The Concord Coalition is once again going to take its national debt clock to the Iowa caucus and the New Hampshire primary.
This is a wonderful thing.
Concord is going, as the press release notes, "to put our rapidly growing $7 trillion national debt – and what to do about it – onto the agenda of voters and candidates." Precisely where it needs to be.
Concord staffers will be distributing the organization's latest Key Questions Voters Should Ask Candidates About the Budget, Social Security and Medicare brochure (link to pdf file).
This is a vital undertaking. One that I hope proves successful in making fiscal responsibility a prime issue for the American people to consider.
Allow me a personal story, which will also double as a disclaimer. Eight years ago I was a volunteer Maine state co-director for the Concord Coalition. I took a week off to head to New Hampshire for the primary. Our group worked very hard that week, taking the national debt clock up and down the state, putting our "Balance the Budget" signs in every camera shot we could find.
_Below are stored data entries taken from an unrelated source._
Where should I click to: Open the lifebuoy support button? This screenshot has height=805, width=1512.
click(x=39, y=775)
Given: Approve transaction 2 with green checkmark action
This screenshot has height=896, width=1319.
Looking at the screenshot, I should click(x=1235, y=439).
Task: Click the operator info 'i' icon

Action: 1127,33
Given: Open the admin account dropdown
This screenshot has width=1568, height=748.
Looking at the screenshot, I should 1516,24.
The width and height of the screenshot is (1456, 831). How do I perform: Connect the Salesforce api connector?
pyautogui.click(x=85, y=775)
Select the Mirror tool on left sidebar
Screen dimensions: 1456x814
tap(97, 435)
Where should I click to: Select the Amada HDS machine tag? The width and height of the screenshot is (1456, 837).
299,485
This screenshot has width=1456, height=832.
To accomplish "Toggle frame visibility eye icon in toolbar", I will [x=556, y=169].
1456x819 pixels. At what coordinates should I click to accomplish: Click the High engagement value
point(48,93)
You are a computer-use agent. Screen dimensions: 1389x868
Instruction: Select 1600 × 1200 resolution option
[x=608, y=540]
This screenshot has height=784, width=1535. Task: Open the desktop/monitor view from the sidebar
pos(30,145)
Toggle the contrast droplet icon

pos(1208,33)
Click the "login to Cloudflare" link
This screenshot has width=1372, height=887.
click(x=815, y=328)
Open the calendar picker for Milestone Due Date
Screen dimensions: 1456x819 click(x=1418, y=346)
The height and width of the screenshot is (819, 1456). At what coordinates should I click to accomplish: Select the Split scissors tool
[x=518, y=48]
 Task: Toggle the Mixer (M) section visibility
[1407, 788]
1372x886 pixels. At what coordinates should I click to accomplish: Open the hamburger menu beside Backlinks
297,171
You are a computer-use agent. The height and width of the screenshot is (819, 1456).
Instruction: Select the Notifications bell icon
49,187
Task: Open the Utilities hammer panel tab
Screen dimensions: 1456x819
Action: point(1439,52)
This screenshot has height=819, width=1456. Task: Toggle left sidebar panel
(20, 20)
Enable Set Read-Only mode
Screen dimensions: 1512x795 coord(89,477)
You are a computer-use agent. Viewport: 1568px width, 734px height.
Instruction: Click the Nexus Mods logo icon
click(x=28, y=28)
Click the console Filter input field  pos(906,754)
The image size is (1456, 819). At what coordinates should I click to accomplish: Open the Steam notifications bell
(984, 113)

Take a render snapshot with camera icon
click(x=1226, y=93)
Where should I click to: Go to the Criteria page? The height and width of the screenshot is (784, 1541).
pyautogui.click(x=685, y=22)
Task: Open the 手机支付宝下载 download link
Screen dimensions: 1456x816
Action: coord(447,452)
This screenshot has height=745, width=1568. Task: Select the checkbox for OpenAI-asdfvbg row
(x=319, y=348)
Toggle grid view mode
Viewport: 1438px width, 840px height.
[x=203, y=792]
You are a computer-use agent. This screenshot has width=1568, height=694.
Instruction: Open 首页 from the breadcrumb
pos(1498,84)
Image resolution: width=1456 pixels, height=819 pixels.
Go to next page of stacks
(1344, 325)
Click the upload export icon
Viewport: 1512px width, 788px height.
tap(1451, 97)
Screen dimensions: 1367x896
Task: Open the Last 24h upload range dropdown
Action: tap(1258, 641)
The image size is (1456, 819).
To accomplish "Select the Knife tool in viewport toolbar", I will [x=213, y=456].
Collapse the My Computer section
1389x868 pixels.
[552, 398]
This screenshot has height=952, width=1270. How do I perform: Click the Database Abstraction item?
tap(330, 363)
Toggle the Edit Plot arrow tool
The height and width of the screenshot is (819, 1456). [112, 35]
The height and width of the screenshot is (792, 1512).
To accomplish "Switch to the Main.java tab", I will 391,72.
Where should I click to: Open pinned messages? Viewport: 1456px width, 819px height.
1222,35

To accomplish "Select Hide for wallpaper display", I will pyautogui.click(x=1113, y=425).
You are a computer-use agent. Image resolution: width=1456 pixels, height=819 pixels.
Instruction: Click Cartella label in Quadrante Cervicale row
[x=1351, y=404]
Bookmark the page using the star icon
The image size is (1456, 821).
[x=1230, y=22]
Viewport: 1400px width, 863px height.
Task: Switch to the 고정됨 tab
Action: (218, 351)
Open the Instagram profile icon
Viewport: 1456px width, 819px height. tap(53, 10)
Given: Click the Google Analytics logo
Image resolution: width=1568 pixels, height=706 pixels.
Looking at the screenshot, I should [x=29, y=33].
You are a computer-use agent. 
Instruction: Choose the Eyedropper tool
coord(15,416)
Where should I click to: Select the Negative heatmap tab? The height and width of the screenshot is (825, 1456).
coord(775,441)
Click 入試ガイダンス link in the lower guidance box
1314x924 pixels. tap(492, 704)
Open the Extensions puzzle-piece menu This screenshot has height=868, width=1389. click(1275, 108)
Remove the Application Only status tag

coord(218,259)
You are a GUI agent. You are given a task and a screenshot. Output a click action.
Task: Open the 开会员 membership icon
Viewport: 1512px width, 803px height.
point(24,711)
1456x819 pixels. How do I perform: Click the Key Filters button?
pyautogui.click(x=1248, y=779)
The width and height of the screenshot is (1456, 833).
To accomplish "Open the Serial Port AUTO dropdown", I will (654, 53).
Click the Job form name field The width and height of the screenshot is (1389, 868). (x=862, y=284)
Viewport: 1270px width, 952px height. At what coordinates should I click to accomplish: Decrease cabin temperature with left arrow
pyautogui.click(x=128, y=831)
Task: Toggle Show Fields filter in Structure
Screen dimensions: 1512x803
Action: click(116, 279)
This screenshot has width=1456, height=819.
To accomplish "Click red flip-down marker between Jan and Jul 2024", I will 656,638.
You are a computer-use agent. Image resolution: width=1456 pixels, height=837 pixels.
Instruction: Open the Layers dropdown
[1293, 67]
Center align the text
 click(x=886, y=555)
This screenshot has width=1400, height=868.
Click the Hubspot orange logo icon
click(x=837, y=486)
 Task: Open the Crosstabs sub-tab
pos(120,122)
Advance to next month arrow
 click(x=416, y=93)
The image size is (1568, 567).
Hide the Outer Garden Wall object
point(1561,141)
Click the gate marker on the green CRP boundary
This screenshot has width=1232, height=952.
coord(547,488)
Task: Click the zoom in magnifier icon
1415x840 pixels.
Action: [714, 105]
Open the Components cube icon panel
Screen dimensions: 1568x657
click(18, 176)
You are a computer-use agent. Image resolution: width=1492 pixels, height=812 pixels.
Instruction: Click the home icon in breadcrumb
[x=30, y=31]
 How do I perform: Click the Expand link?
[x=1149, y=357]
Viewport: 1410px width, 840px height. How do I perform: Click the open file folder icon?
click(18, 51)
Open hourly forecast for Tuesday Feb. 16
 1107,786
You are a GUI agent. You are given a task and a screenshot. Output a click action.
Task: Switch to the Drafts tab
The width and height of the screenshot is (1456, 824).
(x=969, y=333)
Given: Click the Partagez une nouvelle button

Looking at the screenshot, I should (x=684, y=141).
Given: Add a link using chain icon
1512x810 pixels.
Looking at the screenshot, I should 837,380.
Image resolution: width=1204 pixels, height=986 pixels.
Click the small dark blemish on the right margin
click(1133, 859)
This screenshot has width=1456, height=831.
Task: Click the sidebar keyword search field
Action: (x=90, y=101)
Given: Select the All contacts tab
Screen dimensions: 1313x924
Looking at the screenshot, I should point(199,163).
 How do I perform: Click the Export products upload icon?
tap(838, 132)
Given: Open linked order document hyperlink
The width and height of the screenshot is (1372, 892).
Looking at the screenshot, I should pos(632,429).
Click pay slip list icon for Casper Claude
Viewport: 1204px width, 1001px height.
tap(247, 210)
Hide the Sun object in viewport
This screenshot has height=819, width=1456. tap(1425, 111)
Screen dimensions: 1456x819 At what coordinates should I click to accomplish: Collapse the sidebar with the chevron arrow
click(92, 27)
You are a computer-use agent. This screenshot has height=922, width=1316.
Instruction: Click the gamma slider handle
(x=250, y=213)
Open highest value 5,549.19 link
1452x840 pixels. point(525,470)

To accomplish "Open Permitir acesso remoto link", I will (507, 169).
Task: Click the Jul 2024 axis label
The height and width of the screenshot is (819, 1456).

We even made a trip to Dixville Notch for the first-in-the-nation primary voting just after midnight. My colleague Phil Smith (who is still with Concord and heading to New Hampshire again next week) had one of our Balance the Budget bumper stickers at Dixville Notch and held it in front of the C-SPAN camera for 20 minutes after those initial votes were cast. It served as quite a backdrop for the follow-up viewer call-in segment!
(I have especially warm feelings about that trip because I ended up starting the process that led to my joining the Concord staff a few weeks later during those trips.)
So, I am happy to see that Concord's national debt clock is headed to Des Moines, Iowa, and Concord, N.H., the next week for a variety of reasons. If you are in either state, head to the state capital and say hello to the Concord staff and volunteers who are out there seeking to inform the public and the politicians about the dangers created by this fically irresponsible age.